This website covers topics on knowledge management, personal effectiveness, theory of constraints, amongst other topics. Opinions expressed here are strictly those of the owner, Jack Vinson, and those of the commenters.

Repairing MT after db corruption

I am running Movable Type under the default berkeley database, and that db got corrupted.* I was able to get things working, but it still wasn't perfect. Besides the annoying error messages at the bottom of many windows (comment posting, for example), comment spammers were still hitting my database with new junk for entries that had been purged (mostly - they didn't all go due to the corrupt database). **

For entertainment and documentation, here's what I've done thus far:

  1. Save all current settings for all blogs in this setup. I'm running two blogs with a third operating as a backup for another site.

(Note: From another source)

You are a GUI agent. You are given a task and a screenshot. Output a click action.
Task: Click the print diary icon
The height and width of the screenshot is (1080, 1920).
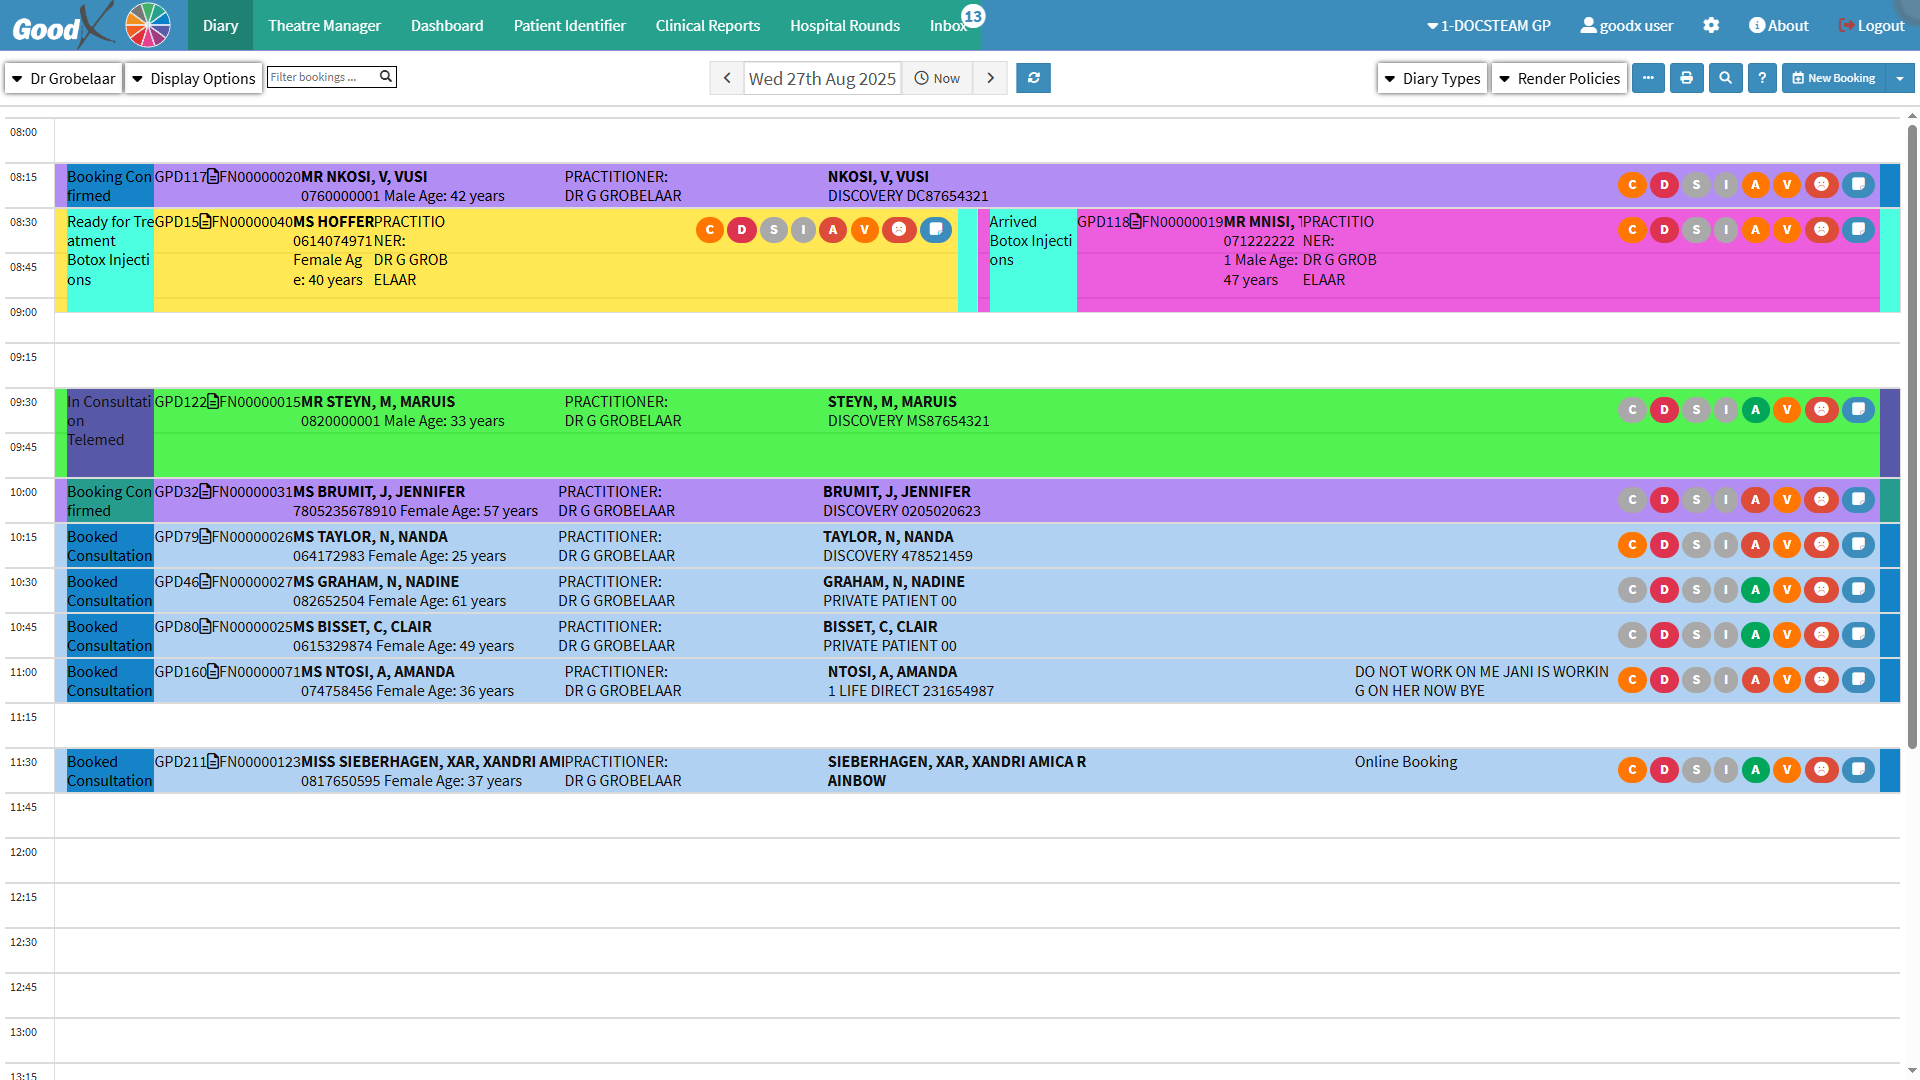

Export all the entries, save that file. Then make copies one-by-one of each template. Copy down the weblog config settings (or maybe just copy mt.cfg). See below for more automatic ways to do this.
  2. Attempt to delete what seem to be the offending entries in my blog. No luck.
  3. Delete the entire blog that is offending. It doesn't completely go away due to that database corruption.
  4. Create a new blog with the same name and copy templates back.
  5. Import all the entries from file created in step 1. Get annoyed that some trackbacks are invalid and cause the import function to crash. Get annoyed that one entry seems to be corrupt in some other way and no longer displays properly. It can't be deleted. I may have to go through this whole process again.
  6. Update configuration settings for slightly better sight layout.
  7. Rebuild the new blog. Hey it works okay.
  8. Use mt-medic to see that the original blog is still there. Reset permissions and see that MT managed to delete about a third of the original content. Delete the remaining entries through the edit entries interface.
  9. Fix linkrot (bad links due to new archival settings). I found the judicious use of .htaccess and its RewriteRule to be a godsend. This lets me tell the web server to serve up my Weinberger at Seabury article when users try to access my first posting by its original url, for example. I have only specifically redirected for articles that have been pinged or that I have self-referred. For all other posts, the .htaccess directs users to a KJolt has been rebuilt page that encourages them to go on a searching spree. Monthly and catalog archives are redirected nicely too. Mar has some useful pointers on future-proofing url's in MT
  10. Still need to find out how to fix that bleeping database.
  11. In the meantime, consider changing hosts and blog software.

Automating Backup:

Other Notes
* MT database choice: Everything I read recommends use of the MySQL database instead of the default Berkeley database. I may have to suss this out. Howard Abrams has some instructions and scripts for moving from Berkeley to MySQL.

** Comment spam: This tells me, by the way, that comment spammers are relying on numbered entries in the archives / database and hitting them more-or-less randomly via some kind of automated script. They were hitting posts that I had removed from my archives directory, but still existed in the database (due to the corruption). Now that I've cleared the database of those dead entries, they shouldn't be able to spam articles that don't exist.